I do. I remember that. That was the narrative just a couple of months ago, and like all narratives which fail to pan out, you don’t hear a lot about it anymore.
As it turns out, the bond market actually isn’t a fan of the Trump administration’s “big beautiful” unfunded tax cuts, and terms like “rule of law” and “institutional integrity” have found their way into the rates discussion. (Who knew democratic norms mattered?)
Last week, the term premium rose above 90bps, nearly double the October 2023 wides. That’s the polar opposite of the contention implicit in Bessent’s narrative. The US is becoming a riskier credit and the bond market wants more compensation to assume that risk in long-tenor obligations.
The result: Higher financing costs for everyday, middle-income Americans. On Wednesday, the MBA said the average 30-year fixed rose a third week to the brink of a seven-handle.
Recall that the post-Moody’s bond market trade was a bear steepener which crescendoed in a 12bps long-end selloff last Wednesday. Legions of homeowner hopefuls, already struggling to make the math work, are feeling it.
“Mortgage rates reached their highest level since January, following higher Treasury yields,” MBA VP Joel Kan said Wednesday. “Additional market volatility has added to the increase, keeping the mortgage-Treasury spread wider than it was earlier this year.”
Got that? The combination of fiscal worries tied to the Trump administration’s tax bill and market volatility stemming from Trump’s erratic behavior, are together pushing up the cost of financing on homes at a time when monthly housing payments continue to hit record after record.
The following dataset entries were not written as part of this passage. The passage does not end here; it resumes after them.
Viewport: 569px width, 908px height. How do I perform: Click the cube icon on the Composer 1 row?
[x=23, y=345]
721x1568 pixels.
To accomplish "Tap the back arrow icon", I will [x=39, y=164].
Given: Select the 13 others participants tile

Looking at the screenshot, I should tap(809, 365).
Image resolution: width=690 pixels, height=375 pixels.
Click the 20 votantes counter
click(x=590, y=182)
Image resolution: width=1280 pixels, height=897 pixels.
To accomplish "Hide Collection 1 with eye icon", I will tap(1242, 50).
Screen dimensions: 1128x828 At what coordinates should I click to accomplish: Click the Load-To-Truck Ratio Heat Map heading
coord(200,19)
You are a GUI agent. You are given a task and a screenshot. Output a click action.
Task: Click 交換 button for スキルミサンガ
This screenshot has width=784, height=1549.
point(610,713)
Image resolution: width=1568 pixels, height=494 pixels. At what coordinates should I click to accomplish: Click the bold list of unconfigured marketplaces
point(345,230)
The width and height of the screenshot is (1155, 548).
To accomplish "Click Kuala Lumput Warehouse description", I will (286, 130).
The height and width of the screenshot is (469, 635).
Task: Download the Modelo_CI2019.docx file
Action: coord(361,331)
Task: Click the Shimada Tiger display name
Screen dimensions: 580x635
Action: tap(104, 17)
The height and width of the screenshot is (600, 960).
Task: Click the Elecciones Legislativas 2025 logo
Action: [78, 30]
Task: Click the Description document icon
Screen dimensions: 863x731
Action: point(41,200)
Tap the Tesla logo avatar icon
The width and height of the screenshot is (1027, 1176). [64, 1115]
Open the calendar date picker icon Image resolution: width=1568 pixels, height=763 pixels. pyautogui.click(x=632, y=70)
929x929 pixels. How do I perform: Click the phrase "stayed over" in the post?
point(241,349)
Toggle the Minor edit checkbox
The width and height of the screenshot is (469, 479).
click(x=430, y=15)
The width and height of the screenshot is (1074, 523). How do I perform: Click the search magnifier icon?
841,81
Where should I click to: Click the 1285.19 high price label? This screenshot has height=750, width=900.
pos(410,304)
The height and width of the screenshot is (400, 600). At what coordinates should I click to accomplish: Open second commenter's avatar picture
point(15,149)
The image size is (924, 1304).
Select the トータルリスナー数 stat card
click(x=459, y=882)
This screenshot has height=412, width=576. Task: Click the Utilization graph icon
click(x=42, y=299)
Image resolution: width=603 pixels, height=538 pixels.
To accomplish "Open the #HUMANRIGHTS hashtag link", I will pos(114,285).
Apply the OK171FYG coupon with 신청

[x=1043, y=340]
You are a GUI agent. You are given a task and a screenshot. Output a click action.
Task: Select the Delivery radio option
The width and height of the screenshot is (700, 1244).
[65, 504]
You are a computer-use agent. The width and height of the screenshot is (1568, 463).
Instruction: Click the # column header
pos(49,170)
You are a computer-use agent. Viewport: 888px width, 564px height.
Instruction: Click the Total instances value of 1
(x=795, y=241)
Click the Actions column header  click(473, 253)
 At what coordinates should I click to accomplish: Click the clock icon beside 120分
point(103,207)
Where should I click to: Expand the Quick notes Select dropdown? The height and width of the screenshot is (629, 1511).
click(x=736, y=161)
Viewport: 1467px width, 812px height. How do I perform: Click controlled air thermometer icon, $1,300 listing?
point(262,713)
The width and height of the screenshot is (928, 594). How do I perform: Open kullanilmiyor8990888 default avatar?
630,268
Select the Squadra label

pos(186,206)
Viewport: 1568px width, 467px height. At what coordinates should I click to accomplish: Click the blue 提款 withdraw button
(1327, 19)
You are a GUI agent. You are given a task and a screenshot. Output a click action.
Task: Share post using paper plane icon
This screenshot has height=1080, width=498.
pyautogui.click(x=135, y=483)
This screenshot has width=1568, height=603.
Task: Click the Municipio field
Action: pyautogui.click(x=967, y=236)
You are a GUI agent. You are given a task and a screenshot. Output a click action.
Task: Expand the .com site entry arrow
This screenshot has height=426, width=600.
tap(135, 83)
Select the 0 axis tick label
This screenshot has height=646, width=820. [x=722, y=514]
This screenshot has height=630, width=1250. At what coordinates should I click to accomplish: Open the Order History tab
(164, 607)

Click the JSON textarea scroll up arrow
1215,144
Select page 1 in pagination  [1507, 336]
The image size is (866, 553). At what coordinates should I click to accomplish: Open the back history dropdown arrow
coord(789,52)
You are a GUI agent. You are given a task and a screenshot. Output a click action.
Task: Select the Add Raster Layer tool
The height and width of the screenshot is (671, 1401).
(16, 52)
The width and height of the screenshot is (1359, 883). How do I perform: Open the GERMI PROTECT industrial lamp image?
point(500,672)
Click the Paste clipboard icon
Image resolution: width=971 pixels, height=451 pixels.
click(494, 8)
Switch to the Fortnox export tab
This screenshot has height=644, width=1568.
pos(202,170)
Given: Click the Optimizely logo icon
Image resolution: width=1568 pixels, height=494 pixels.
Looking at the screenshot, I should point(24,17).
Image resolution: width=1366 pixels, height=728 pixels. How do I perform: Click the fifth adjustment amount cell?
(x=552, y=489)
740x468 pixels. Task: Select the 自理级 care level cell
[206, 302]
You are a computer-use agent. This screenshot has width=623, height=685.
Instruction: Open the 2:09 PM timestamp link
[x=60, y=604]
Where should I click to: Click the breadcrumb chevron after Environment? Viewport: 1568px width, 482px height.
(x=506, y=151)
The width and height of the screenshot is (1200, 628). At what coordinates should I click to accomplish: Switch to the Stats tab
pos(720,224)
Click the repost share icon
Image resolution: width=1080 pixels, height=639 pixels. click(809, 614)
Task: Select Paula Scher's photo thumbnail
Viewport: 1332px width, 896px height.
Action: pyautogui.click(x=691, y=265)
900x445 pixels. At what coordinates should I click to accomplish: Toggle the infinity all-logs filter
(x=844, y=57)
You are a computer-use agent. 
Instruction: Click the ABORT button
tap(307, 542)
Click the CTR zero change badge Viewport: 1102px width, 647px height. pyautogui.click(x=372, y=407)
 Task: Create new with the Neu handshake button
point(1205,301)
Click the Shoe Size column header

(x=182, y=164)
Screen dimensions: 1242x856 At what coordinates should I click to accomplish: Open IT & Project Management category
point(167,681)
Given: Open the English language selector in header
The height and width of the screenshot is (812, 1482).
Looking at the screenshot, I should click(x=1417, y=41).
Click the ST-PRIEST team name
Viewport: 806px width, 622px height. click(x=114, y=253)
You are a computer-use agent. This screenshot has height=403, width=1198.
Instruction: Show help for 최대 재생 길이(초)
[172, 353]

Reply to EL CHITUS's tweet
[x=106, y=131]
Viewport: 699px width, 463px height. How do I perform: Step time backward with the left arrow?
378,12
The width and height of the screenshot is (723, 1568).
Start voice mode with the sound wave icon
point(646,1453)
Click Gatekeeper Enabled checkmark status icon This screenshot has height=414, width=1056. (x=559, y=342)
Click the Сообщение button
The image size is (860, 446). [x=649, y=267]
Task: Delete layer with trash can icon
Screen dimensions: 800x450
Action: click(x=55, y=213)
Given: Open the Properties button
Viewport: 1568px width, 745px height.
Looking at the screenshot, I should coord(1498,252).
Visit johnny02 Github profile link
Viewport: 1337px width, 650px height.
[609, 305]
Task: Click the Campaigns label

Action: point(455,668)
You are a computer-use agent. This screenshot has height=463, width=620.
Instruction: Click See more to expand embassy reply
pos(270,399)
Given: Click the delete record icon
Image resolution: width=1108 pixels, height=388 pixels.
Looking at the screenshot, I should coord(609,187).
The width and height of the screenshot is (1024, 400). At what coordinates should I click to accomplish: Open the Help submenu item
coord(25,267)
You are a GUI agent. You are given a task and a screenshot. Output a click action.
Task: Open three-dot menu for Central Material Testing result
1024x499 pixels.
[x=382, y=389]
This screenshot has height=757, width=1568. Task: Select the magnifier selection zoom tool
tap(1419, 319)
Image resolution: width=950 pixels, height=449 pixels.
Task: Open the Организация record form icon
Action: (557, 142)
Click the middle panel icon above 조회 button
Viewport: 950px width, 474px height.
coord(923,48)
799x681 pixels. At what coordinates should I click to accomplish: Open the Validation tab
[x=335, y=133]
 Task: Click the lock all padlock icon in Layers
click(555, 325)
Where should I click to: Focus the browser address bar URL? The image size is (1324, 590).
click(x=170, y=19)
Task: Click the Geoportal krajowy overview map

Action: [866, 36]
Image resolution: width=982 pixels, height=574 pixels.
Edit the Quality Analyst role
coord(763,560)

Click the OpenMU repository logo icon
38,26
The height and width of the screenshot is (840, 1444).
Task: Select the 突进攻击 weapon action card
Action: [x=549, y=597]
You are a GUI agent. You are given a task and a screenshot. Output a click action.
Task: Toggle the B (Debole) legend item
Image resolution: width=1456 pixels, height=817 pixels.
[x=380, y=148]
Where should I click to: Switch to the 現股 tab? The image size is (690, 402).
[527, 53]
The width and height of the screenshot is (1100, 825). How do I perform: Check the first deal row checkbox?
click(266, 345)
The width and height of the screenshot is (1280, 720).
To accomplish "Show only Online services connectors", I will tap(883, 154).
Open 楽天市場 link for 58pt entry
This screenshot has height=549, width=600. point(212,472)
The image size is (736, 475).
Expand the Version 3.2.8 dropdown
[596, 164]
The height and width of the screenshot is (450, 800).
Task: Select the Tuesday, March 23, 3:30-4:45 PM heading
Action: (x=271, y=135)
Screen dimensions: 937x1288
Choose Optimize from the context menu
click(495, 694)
Overall application activity slipped as rates rose, although I should note the drop was entirely attributable to refis, which fell 7%. Purchase apps managed to tick up as higher inventories “support[ed] some transaction volume, despite the economic uncertainty,” as Kan put it.
Meanwhile, in their latest housing affordability and supply report, the NAR said households making $100,000 can afford just 37% of home listings, basically unchanged from early 2024.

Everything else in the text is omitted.